So that's definitely what PipelineEDD has come to be, not a stream processing engine, but a time series aggregation engine.
[00:51:29] Unknown:
Yeah. And that brings up 1 other question too in terms of the challenges of being able to process those unbounded time oriented streams of data is some things along the lines of processing out of order events and figuring that out, but I that that's definitely something that's more in terms of the specific use cases of the user.
[00:51:52] Unknown:
Right. Yeah. There there are what we found with with pipeline DB, there there aren't many requirements to to perform any sort of ordered event by event processing. Usually, if people have that requirement, we'll tell them that pipeline DB probably isn't isn't the the tool that they're looking for. Because if you're doing a lot of aggregation, you you almost by definition don't care about, event ordered, you know, event processing. So given that all of our all of our users and customers use Python DB for very high throughput aggregation, there's never really a need for for ordered event processing.
[00:52:30] Unknown:
And you already answered the question a little bit, but are there any other cases where pipeline DB would be the wrong choice and you would actively discourage someone from using it for a given use case?
[00:52:41] Unknown:
Yeah. Yeah. As as I said, definitely, strongly ordered event by event stream processing. Pipeline DB is not gonna be, the right system for the job in those cases. And then there there are a couple more, I would say. Obviously, if you're if you're not using SQL or if you're the continuous queries that you're running on this data can't be expressed within the abstractions given to you by SQL, then pipeline v is definitely not going to be a fit because it's all SQL based.
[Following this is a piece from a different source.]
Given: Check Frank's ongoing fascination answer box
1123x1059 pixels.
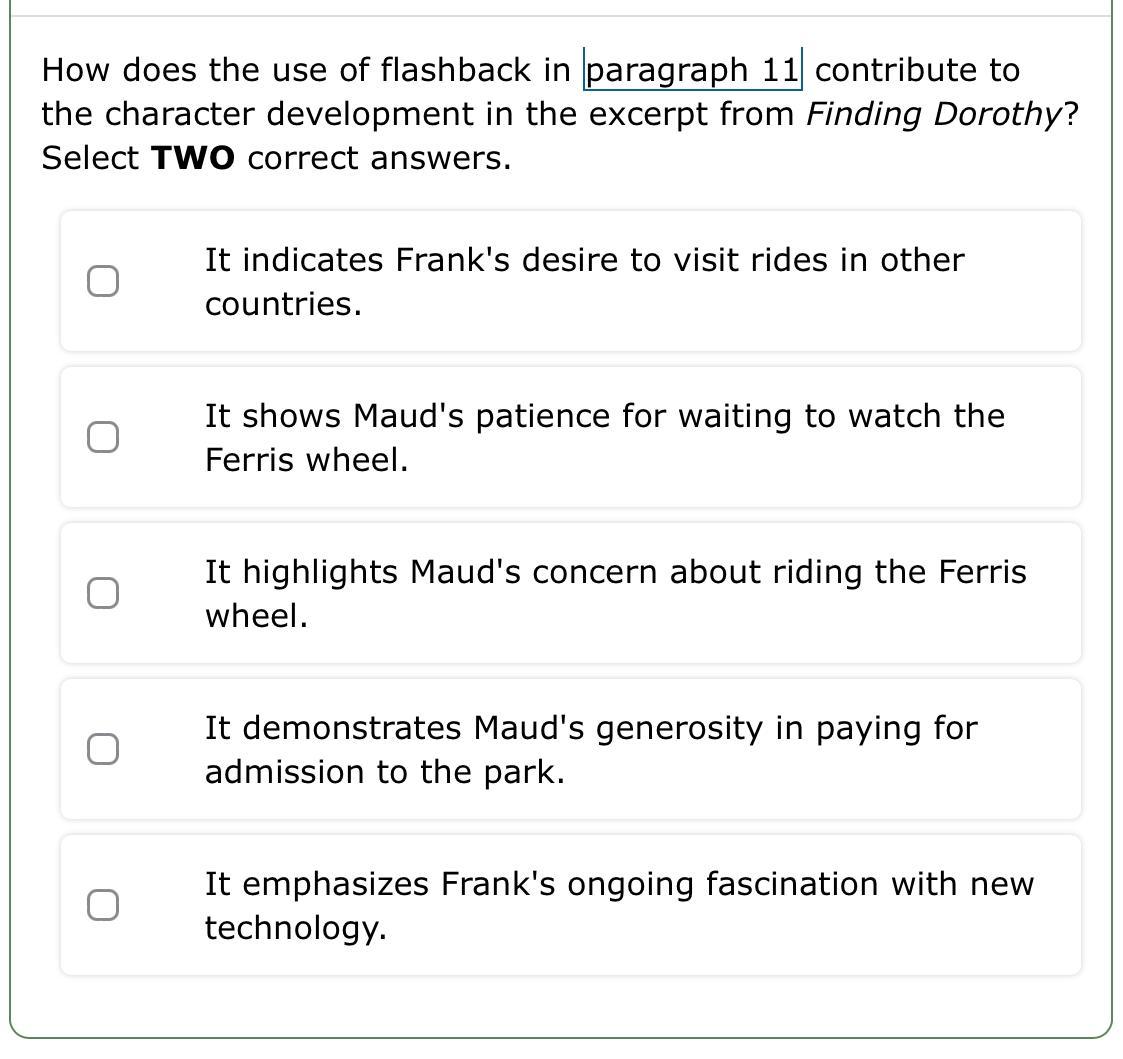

And I would say if if you're doing if you're doing a lot of ad hoc querying, pipeline DB is not gonna be a fit either because as I've mentioned, you all of these aggregation queries, you have to continue you have to know them in advance, declare them in advance, and then the results just start updating from that point forward. So if you're running a lot of, ad hoc queries, then a system like that isn't gonna it's gonna be too restrictive for you. And so we would actively discourage people from using pipeline DB if they had a lot of ad hoc queries they wanted to run. And then by a lot, I mean, the vast majority of the queries running against the system would have to be ad hoc. You know, there's like an an analyst somewhere connected to the database, and every single query that she runs is different from the 1 before, then pipeline to view would be a little bit too restrictive.
I I should also mention though that the output of continuous views, as we've discussed, is stored like just regular SQL tables. So you can further query those however you want. You can you can run further aggregation queries on the output of the continuous view. You can join the results with another table or continuous view. So people do a lot of, further final processing on the continuously updating output of continuous views. But if you really need to run a lot of unique ad hoc queries
[00:54:41] Unknown:
on all of your granular data, then then pipeline g is not not gonna be the right tool for the job. Yeah. I think the other thing to mention here would be that even when you're doing stream aggregation, right, it only makes sense if you're aggregating your data down by a lot. Like, say, if I have a stream where my typical aggregate row, it only processes on the order of, like, 1 or 2 events. And so at that point, like, my aggregation there is basically not really reducing the input size that much. So if I have a 1, 000, 000, 000 events coming in and I end up storing 900, 000, 000 rows, it's not really doing any, like, large aggregation. So pipe maybe, like, shines the most when the input size versus the output size is, like, an order of magnitude or 2 orders of magnitude difference. I think that's that's when pipeline DB is extremely efficient, and and that's kind of, like, the crux use case for it.
[00:55:31] Unknown:
Derek, your comment too reminded me of 1 of the other things that we didn't discuss earlier that we don't necessarily need to dig into, but that because of the fact that the aggregations are being computed within the boundaries of your post grads database, It also enables you to join that information to existing tables so that you can enrich the events as they're coming in with additional facts and metadata that you already have stored from other tables and other applications potentially, which is 1 of the other ways that it stands out from a generic stream processing engine.
[00:56:08] Unknown:
Right. Yeah. As as you mentioned, because everything's happening basically on top of Postgres, you can include other relations with tables and views as part of a continuous views definition. So you can join a stream onto a table and then run your query on that joined, that joined result. So, the example you mentioned is is spot on. What a lot of a lot of people will do is their events coming in may have, like, a a user ID, for example, like a number and then but they wanna run queries on more than just the user ID. They might wanna attach the username, the user account number, or the user's geographical location, whatever the case may be, and they can they can use stream table joins to to achieve that.
[00:56:57] Unknown:
And so now that you've hit the 1 0 milestone, I'm curious what you have planned for the future of pipeline DB.
[00:57:05] Unknown:
Yeah. Yeah. We've been really excited to get the the 1 release out. It's already it's been a little it's been less than 2 months since you released it. It's it's 1 0 is already the most popular version that, of pipeline DB that people are running, which is which is crazy because the other the other releases have been running for multiple years now. So I think packaging it up as an extension really just made things a lot easier for people. And in terms of looking forward, the the next major piece of functionality that we're that we're excited about adding to pipeline DB is partitioning automation.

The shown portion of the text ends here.